Those special reports are currently available for free on the Chally website (HERE), so if you're interested, you might want to download them (especially since there's no guarantee they'll be free forever.)

Since the future of selling is fairly important aspect of the business world, I thought it might be useful to provide a quick summary of some of the ideas that Howard and I developed in the reports:

1. The Web will make salespeople MORE important.

Conventional wisdom says that the ability of customer to research products and buy them online should make salespeople less important. It turns out that the opposite is the case, and companies are hiring more salespeople than ever.

However, customers expect much more of the salespeople who contact and work with them. Customers now expect salespeople to have a expert's view of the customer's business, act as a manager of some crucial part of the customer's business, and be effective at protecting the customer's interests within the vendor organization.

2: Sales jobs will become further differentiated and specialized.
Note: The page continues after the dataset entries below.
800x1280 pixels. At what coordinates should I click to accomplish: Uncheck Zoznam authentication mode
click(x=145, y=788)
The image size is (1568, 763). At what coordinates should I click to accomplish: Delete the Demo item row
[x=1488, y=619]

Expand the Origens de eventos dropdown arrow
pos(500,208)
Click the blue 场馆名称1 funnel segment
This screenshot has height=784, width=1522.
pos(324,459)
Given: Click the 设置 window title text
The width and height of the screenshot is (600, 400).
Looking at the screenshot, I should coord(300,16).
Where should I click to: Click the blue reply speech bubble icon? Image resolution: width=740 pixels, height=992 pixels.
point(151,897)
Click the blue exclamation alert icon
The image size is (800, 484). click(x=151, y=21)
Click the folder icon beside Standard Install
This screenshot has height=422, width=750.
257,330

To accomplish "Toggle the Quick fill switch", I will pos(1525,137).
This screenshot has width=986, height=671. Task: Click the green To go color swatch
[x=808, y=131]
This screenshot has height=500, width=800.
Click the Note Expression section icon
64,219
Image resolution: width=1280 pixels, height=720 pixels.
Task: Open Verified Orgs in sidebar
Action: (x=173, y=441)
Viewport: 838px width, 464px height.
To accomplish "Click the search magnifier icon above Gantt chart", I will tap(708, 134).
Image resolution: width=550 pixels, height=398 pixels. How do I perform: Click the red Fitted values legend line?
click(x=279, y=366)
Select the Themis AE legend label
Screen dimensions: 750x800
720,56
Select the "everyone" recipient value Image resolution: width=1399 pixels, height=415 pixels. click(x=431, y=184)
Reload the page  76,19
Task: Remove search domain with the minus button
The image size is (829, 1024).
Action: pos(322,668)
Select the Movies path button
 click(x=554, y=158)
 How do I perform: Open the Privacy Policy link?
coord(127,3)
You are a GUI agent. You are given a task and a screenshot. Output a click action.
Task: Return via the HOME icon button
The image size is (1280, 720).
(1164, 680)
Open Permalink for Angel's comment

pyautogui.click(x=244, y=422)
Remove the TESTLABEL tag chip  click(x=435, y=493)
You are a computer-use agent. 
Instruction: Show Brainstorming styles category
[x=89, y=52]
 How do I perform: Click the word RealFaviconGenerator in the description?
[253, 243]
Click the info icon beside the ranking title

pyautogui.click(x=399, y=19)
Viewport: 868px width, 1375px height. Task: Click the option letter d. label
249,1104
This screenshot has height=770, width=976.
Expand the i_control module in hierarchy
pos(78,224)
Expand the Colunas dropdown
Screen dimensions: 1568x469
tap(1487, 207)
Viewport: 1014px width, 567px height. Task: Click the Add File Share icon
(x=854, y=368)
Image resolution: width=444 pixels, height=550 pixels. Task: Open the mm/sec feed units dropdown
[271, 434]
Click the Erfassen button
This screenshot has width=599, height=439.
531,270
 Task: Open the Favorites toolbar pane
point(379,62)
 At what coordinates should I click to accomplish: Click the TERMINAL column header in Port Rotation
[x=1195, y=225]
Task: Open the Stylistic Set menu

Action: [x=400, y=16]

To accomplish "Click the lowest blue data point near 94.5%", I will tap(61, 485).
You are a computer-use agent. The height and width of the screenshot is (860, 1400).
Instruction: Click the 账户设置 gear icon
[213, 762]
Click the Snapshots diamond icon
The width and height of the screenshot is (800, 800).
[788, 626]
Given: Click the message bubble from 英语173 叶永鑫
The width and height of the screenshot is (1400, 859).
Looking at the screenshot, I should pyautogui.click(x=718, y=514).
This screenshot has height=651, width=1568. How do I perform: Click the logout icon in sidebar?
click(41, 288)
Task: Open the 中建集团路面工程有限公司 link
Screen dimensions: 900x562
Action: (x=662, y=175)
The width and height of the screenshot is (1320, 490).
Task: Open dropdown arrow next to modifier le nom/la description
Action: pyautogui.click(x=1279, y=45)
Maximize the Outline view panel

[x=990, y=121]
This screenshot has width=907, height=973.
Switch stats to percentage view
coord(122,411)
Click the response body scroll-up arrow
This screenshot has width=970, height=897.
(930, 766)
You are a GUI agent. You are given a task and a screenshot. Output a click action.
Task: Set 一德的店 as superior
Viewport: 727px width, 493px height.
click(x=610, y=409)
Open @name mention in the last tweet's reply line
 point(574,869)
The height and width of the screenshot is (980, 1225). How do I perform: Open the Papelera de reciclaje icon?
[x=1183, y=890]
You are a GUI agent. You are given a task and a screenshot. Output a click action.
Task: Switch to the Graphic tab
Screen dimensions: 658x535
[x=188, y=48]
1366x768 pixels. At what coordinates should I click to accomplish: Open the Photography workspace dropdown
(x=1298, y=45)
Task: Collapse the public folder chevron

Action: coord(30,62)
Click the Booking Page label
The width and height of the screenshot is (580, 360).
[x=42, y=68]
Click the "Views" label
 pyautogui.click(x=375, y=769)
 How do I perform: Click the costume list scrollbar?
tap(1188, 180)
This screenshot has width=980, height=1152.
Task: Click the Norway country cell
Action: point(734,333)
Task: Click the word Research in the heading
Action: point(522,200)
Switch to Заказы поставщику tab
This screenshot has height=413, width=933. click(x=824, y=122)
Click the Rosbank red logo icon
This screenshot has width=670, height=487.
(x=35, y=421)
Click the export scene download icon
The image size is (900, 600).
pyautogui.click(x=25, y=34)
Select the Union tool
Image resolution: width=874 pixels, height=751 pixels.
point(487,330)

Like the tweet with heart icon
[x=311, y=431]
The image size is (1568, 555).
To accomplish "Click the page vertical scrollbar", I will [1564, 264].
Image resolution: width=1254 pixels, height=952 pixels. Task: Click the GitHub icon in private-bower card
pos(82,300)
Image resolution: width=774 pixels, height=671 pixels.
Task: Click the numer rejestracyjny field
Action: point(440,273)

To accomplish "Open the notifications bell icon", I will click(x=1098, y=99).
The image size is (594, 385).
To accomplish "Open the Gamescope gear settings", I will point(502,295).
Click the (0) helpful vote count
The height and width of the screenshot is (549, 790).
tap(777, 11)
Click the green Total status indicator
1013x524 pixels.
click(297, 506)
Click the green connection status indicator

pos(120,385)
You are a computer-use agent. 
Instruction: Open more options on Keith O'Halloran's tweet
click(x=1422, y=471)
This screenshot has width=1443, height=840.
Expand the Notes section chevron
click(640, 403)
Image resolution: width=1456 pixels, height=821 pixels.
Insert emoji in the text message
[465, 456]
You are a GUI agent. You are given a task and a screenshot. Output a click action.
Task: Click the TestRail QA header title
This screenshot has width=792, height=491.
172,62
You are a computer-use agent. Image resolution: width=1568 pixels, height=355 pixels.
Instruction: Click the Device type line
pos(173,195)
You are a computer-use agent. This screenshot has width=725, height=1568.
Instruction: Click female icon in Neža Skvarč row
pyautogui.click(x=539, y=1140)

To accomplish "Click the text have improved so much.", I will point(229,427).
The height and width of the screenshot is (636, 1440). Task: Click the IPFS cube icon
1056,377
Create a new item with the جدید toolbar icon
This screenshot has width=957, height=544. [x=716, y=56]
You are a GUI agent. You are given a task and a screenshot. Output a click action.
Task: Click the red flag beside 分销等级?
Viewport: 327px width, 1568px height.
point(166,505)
Conventional wisdom says that the best sales professionals are hard-driving mavericks who can drum up business, develop opportunities, and close deals like crazy. However,  according to Chally's research, there is no "one size fits all" salesperson any longer.

While some sales jobs may demand the stereotypical "go-getter" behavior, other jobs favor employees with less showy strengths, like strong analytical skills, the ability to empathize with customer problems, or a deep understanding of complex business issues.

3. Universities and colleges will offer more courses on selling.

Conventional wisdom is that top sales professionals don't need anything other than a high school diploma (if that) in order to sell. However, because selling is becoming more specialized, U.S. firms alone are spend $7.1 billion on sales training every year.

Given the demand, colleges are now ramping up dozens of sales-oriented business classes, many of which are producing exceptional graduates who "ramp up" 50% faster than the average candidate, and are 35% less likely to leave their employer.

4. Selling will be less of an art and more of a science.

Conventional wisdom says that sales is an art (aka "black magic") that's only measured by your financial results at the end of the quarter or fiscal year. However, sales-oriented technologies have now made it possible to use science to increase sales performance.

For example, using psychological assessment tests, it's now possible to create an accurate map of a salesperson's individual skills, competencies, motivational drivers, work habits and potential for developing new skills. Such metrics make selling (and forecasting sales) more predictable and therefore more manageable.

I could go on, but that's enough to start.

If I were to summarize what I've learned from this project, it's that selling is now going through a revolution that's as significant to the business world as the revolution in marketing was in the 1960s and the revolution in computers was in the 1980s.

I'll keep you posted as I learn more.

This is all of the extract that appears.